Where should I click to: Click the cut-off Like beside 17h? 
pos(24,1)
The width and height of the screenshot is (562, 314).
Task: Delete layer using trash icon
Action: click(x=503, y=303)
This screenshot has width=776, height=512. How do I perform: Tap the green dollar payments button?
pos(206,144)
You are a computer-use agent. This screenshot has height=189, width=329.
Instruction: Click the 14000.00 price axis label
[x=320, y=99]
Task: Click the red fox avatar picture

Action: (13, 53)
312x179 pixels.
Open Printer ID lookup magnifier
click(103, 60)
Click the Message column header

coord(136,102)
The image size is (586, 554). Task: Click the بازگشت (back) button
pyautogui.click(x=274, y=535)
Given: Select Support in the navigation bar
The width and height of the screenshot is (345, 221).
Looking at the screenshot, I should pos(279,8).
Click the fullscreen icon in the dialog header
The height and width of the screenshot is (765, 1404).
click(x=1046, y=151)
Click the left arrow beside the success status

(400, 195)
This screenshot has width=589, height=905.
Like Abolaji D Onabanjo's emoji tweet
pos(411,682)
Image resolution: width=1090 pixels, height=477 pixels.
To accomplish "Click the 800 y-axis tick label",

• Task goal
Every record in the material above should be set down exactly.

• Exercise response
Where should I click to: Click the cut-off Like beside 17h? 
pos(24,1)
The width and height of the screenshot is (562, 314).
Task: Delete layer using trash icon
Action: click(x=503, y=303)
This screenshot has width=776, height=512. How do I perform: Tap the green dollar payments button?
pos(206,144)
You are a computer-use agent. This screenshot has height=189, width=329.
Instruction: Click the 14000.00 price axis label
[x=320, y=99]
Task: Click the red fox avatar picture

Action: (13, 53)
312x179 pixels.
Open Printer ID lookup magnifier
click(103, 60)
Click the Message column header

coord(136,102)
The image size is (586, 554). Task: Click the بازگشت (back) button
pyautogui.click(x=274, y=535)
Given: Select Support in the navigation bar
The width and height of the screenshot is (345, 221).
Looking at the screenshot, I should pos(279,8).
Click the fullscreen icon in the dialog header
The height and width of the screenshot is (765, 1404).
click(x=1046, y=151)
Click the left arrow beside the success status

(400, 195)
This screenshot has width=589, height=905.
Like Abolaji D Onabanjo's emoji tweet
pos(411,682)
Image resolution: width=1090 pixels, height=477 pixels.
To accomplish "Click the 800 y-axis tick label",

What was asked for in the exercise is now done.